New Data Emerges About Link Between CTE and Concussions in Football

Boston University researchers examined the brains of 631 former football players

Travon Walker of the Jaguars lines up before a play against the Titans.
NFL players need to avoid repeated hits to the head.
Courtney Culbreath/Getty

Prior research on the brains of football players has left little doubt that there is a link between chronic traumatic encephalopathy (CTE) and repeated hits to the head, but a new study has shed some light on what is actually the best predictor of future brain disease.

Conducted by researchers at Boston University and published in the journal Nature Communications, the study used the donated brains of 631 former football players to determine that the effect of cumulative force to the head may actually be more damaging to the brain than diagnosed concussions. The language is a bit technical, but the gist is that getting struck in the head on a consistent basis, no matter the level of the impact, has a major impact on the brain. Concussions are obviously bad, but they may not actually do more damage than lesser impacts, per the study.

“These results provide additional evidence that repeated nonconcussive injuries are associated with CTE pathology. This is in contrast to the emphasis on concussions that is often discussed in the medical and lay literature,” according to the study. “These results, if validated, could be used to identify changes to policy or gameplay that might limit CTE risk by decreasing cumulative exposure, such as by limiting duration of exposure, the number of exposures, and the magnitude of those exposures.”

According to the study, offensive and defensive linemen endure the most cumulative force to the head because they collide on nearly every play. Those hits are not as forceful as the blows that wide receivers and defensive backs endure, but their impact is just as severe, if not more.

“We’re now getting a better understanding of what causes CTE pathology, but we’re also getting a better understanding of what’s not causing CTE pathology,” study author Dr. Daniel Daneshvar told The New York Times. “And in this case, it’s the largest study of CTE pathology ever, and concussions were basically noise.”

It’s a fascinating finding as it relates to concussions, but it also indicates that playing football may be worse for the brain and an individual’s overall health than we previously thought.

**DATA UNDER STUDY**

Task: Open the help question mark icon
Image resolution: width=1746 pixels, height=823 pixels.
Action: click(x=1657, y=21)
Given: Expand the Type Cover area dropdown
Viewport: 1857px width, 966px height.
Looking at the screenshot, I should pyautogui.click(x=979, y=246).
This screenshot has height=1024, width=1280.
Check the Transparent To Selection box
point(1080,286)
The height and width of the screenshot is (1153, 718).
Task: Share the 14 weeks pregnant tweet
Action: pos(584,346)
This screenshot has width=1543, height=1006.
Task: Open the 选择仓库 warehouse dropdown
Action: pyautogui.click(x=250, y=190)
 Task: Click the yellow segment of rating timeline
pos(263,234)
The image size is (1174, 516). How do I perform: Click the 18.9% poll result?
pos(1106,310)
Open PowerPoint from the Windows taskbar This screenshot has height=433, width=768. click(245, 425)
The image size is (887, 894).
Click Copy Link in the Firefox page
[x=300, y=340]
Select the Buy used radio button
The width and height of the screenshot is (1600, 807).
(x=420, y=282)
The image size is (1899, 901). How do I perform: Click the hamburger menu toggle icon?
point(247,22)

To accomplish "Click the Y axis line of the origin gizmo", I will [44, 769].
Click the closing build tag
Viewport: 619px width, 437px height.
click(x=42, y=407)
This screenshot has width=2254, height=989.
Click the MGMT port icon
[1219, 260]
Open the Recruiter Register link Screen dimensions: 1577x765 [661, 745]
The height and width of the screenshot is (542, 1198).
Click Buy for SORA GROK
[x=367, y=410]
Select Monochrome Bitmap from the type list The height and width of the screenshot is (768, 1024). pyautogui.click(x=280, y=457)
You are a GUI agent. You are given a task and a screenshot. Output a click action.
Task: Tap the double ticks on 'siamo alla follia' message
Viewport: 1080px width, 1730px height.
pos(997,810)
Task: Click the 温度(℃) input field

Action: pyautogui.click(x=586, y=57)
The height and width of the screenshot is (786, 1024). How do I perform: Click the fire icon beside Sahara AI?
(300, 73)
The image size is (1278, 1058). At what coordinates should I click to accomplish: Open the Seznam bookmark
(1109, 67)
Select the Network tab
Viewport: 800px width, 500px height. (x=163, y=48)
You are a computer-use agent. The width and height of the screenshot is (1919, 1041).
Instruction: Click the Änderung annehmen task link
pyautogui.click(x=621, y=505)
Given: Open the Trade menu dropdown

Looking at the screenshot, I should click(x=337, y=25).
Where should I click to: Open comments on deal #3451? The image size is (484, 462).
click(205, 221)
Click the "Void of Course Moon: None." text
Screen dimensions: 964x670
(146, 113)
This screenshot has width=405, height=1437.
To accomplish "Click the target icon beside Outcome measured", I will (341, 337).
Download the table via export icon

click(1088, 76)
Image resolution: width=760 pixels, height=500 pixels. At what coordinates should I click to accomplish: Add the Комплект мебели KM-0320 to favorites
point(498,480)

**QUESTIONS TO ANSWER**
1. Repeat the passage of the article on CTE and football from "Boston University researchers" to "to the head.".
2. Using the article on CTE and football, decide whether each statement agrees with it. Answer yes or no and quote the words that settle it.
(a) The study relied on donated brains from 631 former football players.
(b) The study appeared in the New England Journal of Medicine.
(c) Wide receivers take the most cumulative force to the head.
These rows come from a separate source.

**RESPONSES TO THE EXERCISE**
1.
Boston University researchers examined the brains of 631 former football players

Travon Walker of the Jaguars lines up before a play against the Titans.
NFL players need to avoid repeated hits to the head.

2.
(a) Yes: "the study used the donated brains of 631 former football players"
(b) No: "published in the journal Nature Communications"
(c) No: "offensive and defensive linemen endure the most cumulative force to the head"